Write out these rows again with every "At what coordinates should I click to accomplish" switched to "Where should I tap to complete", keeping all other text the same.

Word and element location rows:
::::::::::
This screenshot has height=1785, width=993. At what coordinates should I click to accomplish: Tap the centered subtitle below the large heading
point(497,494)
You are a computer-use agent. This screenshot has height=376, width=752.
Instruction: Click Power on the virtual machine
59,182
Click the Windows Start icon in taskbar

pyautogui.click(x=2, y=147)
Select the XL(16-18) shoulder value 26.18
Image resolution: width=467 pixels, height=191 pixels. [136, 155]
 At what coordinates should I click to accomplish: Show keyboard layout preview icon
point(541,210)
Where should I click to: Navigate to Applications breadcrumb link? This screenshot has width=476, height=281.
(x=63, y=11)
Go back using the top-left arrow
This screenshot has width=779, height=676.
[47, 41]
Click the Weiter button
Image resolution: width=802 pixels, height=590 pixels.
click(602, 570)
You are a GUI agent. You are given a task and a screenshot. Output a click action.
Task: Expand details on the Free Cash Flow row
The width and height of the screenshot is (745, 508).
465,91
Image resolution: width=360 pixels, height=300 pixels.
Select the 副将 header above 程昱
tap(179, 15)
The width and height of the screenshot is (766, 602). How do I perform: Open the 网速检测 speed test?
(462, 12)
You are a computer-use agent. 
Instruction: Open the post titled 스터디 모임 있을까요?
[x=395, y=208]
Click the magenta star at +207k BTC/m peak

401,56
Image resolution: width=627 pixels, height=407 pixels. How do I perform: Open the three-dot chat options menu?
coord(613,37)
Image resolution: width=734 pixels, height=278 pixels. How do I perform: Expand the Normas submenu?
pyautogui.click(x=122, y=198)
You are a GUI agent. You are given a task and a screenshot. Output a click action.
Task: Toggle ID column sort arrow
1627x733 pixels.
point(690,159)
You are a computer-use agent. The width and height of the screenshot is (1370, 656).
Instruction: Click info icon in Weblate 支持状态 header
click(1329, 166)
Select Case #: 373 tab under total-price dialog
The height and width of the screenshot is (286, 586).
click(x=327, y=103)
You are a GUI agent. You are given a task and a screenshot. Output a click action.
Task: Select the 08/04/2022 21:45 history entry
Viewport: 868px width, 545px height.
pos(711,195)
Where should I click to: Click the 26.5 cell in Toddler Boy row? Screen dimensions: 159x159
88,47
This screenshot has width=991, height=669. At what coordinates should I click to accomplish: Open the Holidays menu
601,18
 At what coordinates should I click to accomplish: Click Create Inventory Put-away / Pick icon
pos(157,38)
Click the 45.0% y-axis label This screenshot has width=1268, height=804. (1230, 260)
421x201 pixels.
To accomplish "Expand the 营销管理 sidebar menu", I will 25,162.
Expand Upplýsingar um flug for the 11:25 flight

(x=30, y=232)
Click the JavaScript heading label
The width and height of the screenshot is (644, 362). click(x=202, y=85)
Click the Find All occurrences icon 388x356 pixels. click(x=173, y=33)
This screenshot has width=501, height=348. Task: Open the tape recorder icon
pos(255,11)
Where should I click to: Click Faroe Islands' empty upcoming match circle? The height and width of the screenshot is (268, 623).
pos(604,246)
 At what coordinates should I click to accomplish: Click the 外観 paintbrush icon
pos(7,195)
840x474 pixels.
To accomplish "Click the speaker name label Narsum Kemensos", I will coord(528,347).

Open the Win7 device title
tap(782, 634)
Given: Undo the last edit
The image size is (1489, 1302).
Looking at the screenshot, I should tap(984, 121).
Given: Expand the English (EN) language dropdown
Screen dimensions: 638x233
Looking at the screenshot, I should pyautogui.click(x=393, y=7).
::::::::::
* _FINAL RESULT_:
This screenshot has height=1785, width=993. Where should I tap to complete: Tap the centered subtitle below the large heading
point(497,494)
You are a computer-use agent. This screenshot has height=376, width=752.
Instruction: Click Power on the virtual machine
59,182
Click the Windows Start icon in taskbar

pyautogui.click(x=2, y=147)
Select the XL(16-18) shoulder value 26.18
Image resolution: width=467 pixels, height=191 pixels. [136, 155]
 Where should I tap to complete: Show keyboard layout preview icon
point(541,210)
Where should I click to: Navigate to Applications breadcrumb link? This screenshot has width=476, height=281.
(x=63, y=11)
Go back using the top-left arrow
This screenshot has width=779, height=676.
[47, 41]
Click the Weiter button
Image resolution: width=802 pixels, height=590 pixels.
click(602, 570)
You are a GUI agent. You are given a task and a screenshot. Output a click action.
Task: Expand details on the Free Cash Flow row
The width and height of the screenshot is (745, 508).
465,91
Image resolution: width=360 pixels, height=300 pixels.
Select the 副将 header above 程昱
tap(179, 15)
The width and height of the screenshot is (766, 602). How do I perform: Open the 网速检测 speed test?
(462, 12)
You are a computer-use agent. 
Instruction: Open the post titled 스터디 모임 있을까요?
[x=395, y=208]
Click the magenta star at +207k BTC/m peak

401,56
Image resolution: width=627 pixels, height=407 pixels. How do I perform: Open the three-dot chat options menu?
coord(613,37)
Image resolution: width=734 pixels, height=278 pixels. How do I perform: Expand the Normas submenu?
pyautogui.click(x=122, y=198)
You are a GUI agent. You are given a task and a screenshot. Output a click action.
Task: Toggle ID column sort arrow
1627x733 pixels.
point(690,159)
You are a computer-use agent. The width and height of the screenshot is (1370, 656).
Instruction: Click info icon in Weblate 支持状态 header
click(1329, 166)
Select Case #: 373 tab under total-price dialog
The height and width of the screenshot is (286, 586).
click(x=327, y=103)
You are a GUI agent. You are given a task and a screenshot. Output a click action.
Task: Select the 08/04/2022 21:45 history entry
Viewport: 868px width, 545px height.
pos(711,195)
Where should I click to: Click the 26.5 cell in Toddler Boy row? Screen dimensions: 159x159
88,47
This screenshot has width=991, height=669. Where should I tap to complete: Open the Holidays menu
601,18
 Where should I tap to complete: Click Create Inventory Put-away / Pick icon
pos(157,38)
Click the 45.0% y-axis label This screenshot has width=1268, height=804. (1230, 260)
421x201 pixels.
To accomplish "Expand the 营销管理 sidebar menu", I will 25,162.
Expand Upplýsingar um flug for the 11:25 flight

(x=30, y=232)
Click the JavaScript heading label
The width and height of the screenshot is (644, 362). click(x=202, y=85)
Click the Find All occurrences icon 388x356 pixels. click(x=173, y=33)
This screenshot has width=501, height=348. Task: Open the tape recorder icon
pos(255,11)
Where should I click to: Click Faroe Islands' empty upcoming match circle? The height and width of the screenshot is (268, 623).
pos(604,246)
 Where should I tap to complete: Click the 外観 paintbrush icon
pos(7,195)
840x474 pixels.
To accomplish "Click the speaker name label Narsum Kemensos", I will coord(528,347).

Open the Win7 device title
tap(782, 634)
Given: Undo the last edit
The image size is (1489, 1302).
Looking at the screenshot, I should tap(984, 121).
Given: Expand the English (EN) language dropdown
Screen dimensions: 638x233
Looking at the screenshot, I should pyautogui.click(x=393, y=7).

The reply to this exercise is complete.